Excerpts from a dataset
━━━━━━━━━━

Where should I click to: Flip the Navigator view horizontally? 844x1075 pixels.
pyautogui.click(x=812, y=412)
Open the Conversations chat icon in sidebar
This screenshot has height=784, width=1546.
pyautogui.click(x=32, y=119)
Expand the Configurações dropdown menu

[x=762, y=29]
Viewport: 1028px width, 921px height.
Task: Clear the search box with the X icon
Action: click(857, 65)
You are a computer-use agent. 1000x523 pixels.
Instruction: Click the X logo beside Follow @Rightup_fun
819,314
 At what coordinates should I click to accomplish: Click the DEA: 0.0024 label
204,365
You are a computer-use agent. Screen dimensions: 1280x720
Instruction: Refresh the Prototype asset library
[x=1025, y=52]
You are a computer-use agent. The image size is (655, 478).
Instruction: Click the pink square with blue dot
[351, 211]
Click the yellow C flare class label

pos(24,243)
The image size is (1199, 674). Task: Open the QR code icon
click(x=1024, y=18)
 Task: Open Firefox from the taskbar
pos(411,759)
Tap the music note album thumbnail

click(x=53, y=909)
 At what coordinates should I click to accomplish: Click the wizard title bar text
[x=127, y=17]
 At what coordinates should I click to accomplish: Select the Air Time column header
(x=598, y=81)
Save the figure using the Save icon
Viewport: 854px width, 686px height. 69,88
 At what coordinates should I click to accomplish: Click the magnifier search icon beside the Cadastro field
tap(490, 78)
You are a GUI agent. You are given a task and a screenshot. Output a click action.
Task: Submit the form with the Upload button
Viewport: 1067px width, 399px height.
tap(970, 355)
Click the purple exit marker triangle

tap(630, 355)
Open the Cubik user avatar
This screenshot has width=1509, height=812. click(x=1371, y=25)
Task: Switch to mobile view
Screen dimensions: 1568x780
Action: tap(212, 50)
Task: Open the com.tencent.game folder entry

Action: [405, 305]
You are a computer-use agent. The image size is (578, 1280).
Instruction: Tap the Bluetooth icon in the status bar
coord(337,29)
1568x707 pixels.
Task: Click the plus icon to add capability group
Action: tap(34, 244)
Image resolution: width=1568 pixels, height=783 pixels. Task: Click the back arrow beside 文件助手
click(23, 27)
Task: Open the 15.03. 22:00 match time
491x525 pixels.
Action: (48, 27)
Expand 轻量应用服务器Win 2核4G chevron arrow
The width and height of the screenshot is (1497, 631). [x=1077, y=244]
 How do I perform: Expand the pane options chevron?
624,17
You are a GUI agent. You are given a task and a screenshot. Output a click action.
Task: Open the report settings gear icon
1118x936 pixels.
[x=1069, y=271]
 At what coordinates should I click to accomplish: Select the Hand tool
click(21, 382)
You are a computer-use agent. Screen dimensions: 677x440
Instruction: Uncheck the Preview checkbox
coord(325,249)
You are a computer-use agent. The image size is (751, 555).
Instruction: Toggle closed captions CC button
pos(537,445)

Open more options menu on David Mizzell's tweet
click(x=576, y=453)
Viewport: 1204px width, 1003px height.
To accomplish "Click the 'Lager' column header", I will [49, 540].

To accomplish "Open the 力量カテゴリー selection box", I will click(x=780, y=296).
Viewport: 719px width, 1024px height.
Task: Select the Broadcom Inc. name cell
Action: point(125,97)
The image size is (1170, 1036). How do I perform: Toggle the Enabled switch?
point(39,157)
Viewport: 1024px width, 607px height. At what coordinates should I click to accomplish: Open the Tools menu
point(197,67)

━━━━━━━━━━

### Assigned task
All of the entries should be repeated word for word.

### Solution for this problem
Where should I click to: Flip the Navigator view horizontally? 844x1075 pixels.
pyautogui.click(x=812, y=412)
Open the Conversations chat icon in sidebar
This screenshot has height=784, width=1546.
pyautogui.click(x=32, y=119)
Expand the Configurações dropdown menu

[x=762, y=29]
Viewport: 1028px width, 921px height.
Task: Clear the search box with the X icon
Action: click(857, 65)
You are a computer-use agent. 1000x523 pixels.
Instruction: Click the X logo beside Follow @Rightup_fun
819,314
 At what coordinates should I click to accomplish: Click the DEA: 0.0024 label
204,365
You are a computer-use agent. Screen dimensions: 1280x720
Instruction: Refresh the Prototype asset library
[x=1025, y=52]
You are a computer-use agent. The image size is (655, 478).
Instruction: Click the pink square with blue dot
[351, 211]
Click the yellow C flare class label

pos(24,243)
The image size is (1199, 674). Task: Open the QR code icon
click(x=1024, y=18)
 Task: Open Firefox from the taskbar
pos(411,759)
Tap the music note album thumbnail

click(x=53, y=909)
 At what coordinates should I click to accomplish: Click the wizard title bar text
[x=127, y=17]
 At what coordinates should I click to accomplish: Select the Air Time column header
(x=598, y=81)
Save the figure using the Save icon
Viewport: 854px width, 686px height. 69,88
 At what coordinates should I click to accomplish: Click the magnifier search icon beside the Cadastro field
tap(490, 78)
You are a GUI agent. You are given a task and a screenshot. Output a click action.
Task: Submit the form with the Upload button
Viewport: 1067px width, 399px height.
tap(970, 355)
Click the purple exit marker triangle

tap(630, 355)
Open the Cubik user avatar
This screenshot has width=1509, height=812. click(x=1371, y=25)
Task: Switch to mobile view
Screen dimensions: 1568x780
Action: tap(212, 50)
Task: Open the com.tencent.game folder entry

Action: [405, 305]
You are a computer-use agent. The image size is (578, 1280).
Instruction: Tap the Bluetooth icon in the status bar
coord(337,29)
1568x707 pixels.
Task: Click the plus icon to add capability group
Action: tap(34, 244)
Image resolution: width=1568 pixels, height=783 pixels. Task: Click the back arrow beside 文件助手
click(23, 27)
Task: Open the 15.03. 22:00 match time
491x525 pixels.
Action: (48, 27)
Expand 轻量应用服务器Win 2核4G chevron arrow
The width and height of the screenshot is (1497, 631). [x=1077, y=244]
 How do I perform: Expand the pane options chevron?
624,17
You are a GUI agent. You are given a task and a screenshot. Output a click action.
Task: Open the report settings gear icon
1118x936 pixels.
[x=1069, y=271]
 At what coordinates should I click to accomplish: Select the Hand tool
click(21, 382)
You are a computer-use agent. Screen dimensions: 677x440
Instruction: Uncheck the Preview checkbox
coord(325,249)
You are a computer-use agent. The image size is (751, 555).
Instruction: Toggle closed captions CC button
pos(537,445)

Open more options menu on David Mizzell's tweet
click(x=576, y=453)
Viewport: 1204px width, 1003px height.
To accomplish "Click the 'Lager' column header", I will [49, 540].

To accomplish "Open the 力量カテゴリー selection box", I will click(x=780, y=296).
Viewport: 719px width, 1024px height.
Task: Select the Broadcom Inc. name cell
Action: point(125,97)
The image size is (1170, 1036). How do I perform: Toggle the Enabled switch?
point(39,157)
Viewport: 1024px width, 607px height. At what coordinates should I click to accomplish: Open the Tools menu
point(197,67)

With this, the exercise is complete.